Ashley’s story exemplifies several factors that contribute to the epidemic of missing and murdered Indigenous women in the United States. Thanks to Congress, tribal lands are a jurisdictional mess. Whether state, tribal, or federal law enforcement is in charge of an investigation can literally vary by mere feet. Communication among these multiple agencies, operating within different systems, is disconnected and often nonexistent. Federal law has long prevented tribes from arresting and prosecuting non-Native offenders on tribal land, and Native survivors report that at least 67 percent of perpetrators are non-Native, meaning the majority of those who target Native women and girls get away scot-free. Natives who commit felonies like rape and murder on tribal land fall under federal jurisdiction, which means federal state attorneys, who lack resources, funding, and manpower, are required to pursue those cases but often don’t for the reasons I just mentioned. Also, reservations are primarily rural and impoverished, so they lack sufficient law enforcement and medical services.

First and foremost, however, Native women and girls fall through the cracks because they are subjected to systematic bias, institutional and structural racism, and negative colonial stereotypes. Reservation border towns populated by settlers are often full of anti-Native sentiment. Authorities blame victims for their own abduction, rape, or homicide, and families’ concerns are summarily dismissed. When police drag their feet, crucial time to find missing loved ones is lost.

A march to support missing and murdered Indigenous women during a rally to mark Indigenous Peoples’ Day in Seattle, Washington, October, 2019. Photo: Ted S Warren/AP/Shutterstock

Tribes, Native organizations, victims’ families, and survivors have been pleading for help for decades.
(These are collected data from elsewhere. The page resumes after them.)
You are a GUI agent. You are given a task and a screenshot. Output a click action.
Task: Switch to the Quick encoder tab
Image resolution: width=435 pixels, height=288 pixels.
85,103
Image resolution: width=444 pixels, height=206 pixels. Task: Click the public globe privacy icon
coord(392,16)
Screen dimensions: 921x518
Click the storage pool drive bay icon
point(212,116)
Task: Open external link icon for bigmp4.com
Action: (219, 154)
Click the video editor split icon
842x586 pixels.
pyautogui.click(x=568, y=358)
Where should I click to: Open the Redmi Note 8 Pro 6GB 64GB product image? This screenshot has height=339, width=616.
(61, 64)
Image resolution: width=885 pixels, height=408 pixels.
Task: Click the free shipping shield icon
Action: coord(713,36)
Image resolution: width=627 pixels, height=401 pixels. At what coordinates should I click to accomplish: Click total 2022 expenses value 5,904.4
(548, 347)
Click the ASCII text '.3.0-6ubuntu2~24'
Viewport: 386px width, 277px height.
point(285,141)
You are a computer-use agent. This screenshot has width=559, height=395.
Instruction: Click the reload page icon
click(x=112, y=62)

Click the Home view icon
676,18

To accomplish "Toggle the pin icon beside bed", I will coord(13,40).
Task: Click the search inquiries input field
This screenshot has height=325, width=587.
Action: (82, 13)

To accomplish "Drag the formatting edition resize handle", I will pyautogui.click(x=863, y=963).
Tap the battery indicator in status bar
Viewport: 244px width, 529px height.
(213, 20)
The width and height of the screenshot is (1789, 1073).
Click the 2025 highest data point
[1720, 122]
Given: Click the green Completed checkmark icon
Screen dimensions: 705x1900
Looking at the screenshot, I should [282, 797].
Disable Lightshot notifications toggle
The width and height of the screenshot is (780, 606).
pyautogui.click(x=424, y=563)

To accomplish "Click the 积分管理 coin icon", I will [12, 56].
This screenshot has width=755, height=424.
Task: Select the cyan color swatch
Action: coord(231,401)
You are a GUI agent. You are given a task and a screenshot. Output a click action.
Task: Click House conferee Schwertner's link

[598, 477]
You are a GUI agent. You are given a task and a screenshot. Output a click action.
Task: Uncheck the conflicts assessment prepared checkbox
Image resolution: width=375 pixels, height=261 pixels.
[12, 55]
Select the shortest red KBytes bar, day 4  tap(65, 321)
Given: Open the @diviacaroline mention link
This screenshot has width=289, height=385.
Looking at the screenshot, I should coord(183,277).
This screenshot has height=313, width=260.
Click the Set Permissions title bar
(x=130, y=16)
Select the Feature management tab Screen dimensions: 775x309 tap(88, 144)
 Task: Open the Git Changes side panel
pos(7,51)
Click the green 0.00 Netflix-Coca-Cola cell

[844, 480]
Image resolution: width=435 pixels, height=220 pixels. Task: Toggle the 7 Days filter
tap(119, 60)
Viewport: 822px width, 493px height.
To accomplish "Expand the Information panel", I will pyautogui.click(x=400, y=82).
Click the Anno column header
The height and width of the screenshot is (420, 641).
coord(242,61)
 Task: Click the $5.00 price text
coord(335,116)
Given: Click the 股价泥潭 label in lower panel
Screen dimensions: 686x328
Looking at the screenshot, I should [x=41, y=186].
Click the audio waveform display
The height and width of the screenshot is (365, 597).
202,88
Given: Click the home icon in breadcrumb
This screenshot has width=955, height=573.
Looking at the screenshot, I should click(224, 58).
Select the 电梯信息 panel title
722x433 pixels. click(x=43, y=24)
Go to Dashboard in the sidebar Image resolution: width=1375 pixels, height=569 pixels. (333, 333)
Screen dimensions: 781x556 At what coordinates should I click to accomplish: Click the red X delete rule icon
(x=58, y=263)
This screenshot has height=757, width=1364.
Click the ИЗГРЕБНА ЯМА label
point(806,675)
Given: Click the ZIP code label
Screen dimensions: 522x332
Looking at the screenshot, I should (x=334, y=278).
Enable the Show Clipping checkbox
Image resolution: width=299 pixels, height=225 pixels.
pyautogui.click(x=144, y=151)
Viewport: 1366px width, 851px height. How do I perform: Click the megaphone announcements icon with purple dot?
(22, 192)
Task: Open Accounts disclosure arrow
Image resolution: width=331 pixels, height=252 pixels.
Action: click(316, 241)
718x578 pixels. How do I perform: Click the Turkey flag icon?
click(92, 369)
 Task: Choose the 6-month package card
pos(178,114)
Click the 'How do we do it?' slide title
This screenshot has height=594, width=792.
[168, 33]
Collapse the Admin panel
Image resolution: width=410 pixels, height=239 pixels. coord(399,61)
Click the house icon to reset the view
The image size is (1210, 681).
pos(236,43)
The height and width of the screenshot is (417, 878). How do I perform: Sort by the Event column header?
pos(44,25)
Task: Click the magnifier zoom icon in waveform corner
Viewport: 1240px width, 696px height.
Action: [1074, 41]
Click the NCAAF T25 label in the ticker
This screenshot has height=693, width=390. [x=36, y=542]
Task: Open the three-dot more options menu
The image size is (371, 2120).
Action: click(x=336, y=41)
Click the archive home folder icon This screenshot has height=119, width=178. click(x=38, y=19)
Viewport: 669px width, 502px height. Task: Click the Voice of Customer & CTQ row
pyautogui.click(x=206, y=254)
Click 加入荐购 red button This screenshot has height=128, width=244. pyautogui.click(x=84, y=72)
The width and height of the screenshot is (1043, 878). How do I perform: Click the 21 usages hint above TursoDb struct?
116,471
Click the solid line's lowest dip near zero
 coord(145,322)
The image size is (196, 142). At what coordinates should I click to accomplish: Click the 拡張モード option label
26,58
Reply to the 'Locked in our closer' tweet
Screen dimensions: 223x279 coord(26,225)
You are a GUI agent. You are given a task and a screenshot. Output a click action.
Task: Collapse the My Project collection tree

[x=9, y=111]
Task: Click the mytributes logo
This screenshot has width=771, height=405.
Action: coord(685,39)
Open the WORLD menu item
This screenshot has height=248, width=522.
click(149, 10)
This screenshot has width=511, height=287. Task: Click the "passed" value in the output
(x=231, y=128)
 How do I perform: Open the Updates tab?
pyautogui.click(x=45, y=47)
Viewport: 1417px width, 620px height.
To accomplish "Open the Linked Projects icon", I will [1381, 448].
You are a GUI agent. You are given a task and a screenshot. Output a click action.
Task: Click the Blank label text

In recent years, there has been little progress. The Not Invisible Act became law in October 2020. It mandates the creation of a commission that involves representatives of tribal, state, and local law enforcement, Tribal judges, health-care professionals, mental-health practitioners, Native urban organizations, Native survivors of human trafficking, and family members of missing and murdered Indigenous persons. Secretary of the Interior Deb Haaland, the first Native woman to hold that cabinet post, formed a new Missing & Murdered Unit (MMU) within the Bureau of Indian Affairs’ Office of Justice Services (BIA-OJS) “to provide leadership and direction for cross-departmental and interagency work involving missing and murdered American Indians and Alaska Natives.” She is endeavoring to put the full weight of the federal government into investigating these cases across agencies.

The Senate, however, has obstinately refused to reauthorize the Violence Against Women Act (VAWA). The legislation is vital for ensuring that tribes have jurisdiction over non-Native perpetrators who hunt, attack, or traffic Native women and girls.

Now we may see how the media and its ignorance of and disregard for Native lives has played a role in the epidemic of missing and murdered Indigenous women. A problem cannot be addressed if it’s never discussed, and I can’t help but wonder if cases like Ashley’s would have been solved if they had received the same attention as Gabby’s.

As a Native woman, I’ve experienced violence in my lifetime. I’ve had nightmares about being taken and hurt, only to escape and be laughed at, mocked, and discarded by settlers when I sought refuge, justice, and protection in an unfamiliar place. Indigenous women and girls are not safe on stolen land. English words fail to describe the sense of isolation one feels knowing that people like me are not valued by society — that we are often seen as exotic playthings, disposable and invisible. Native girls live with a little voice in their heads. One that asks, If I am taken, will anyone look for me?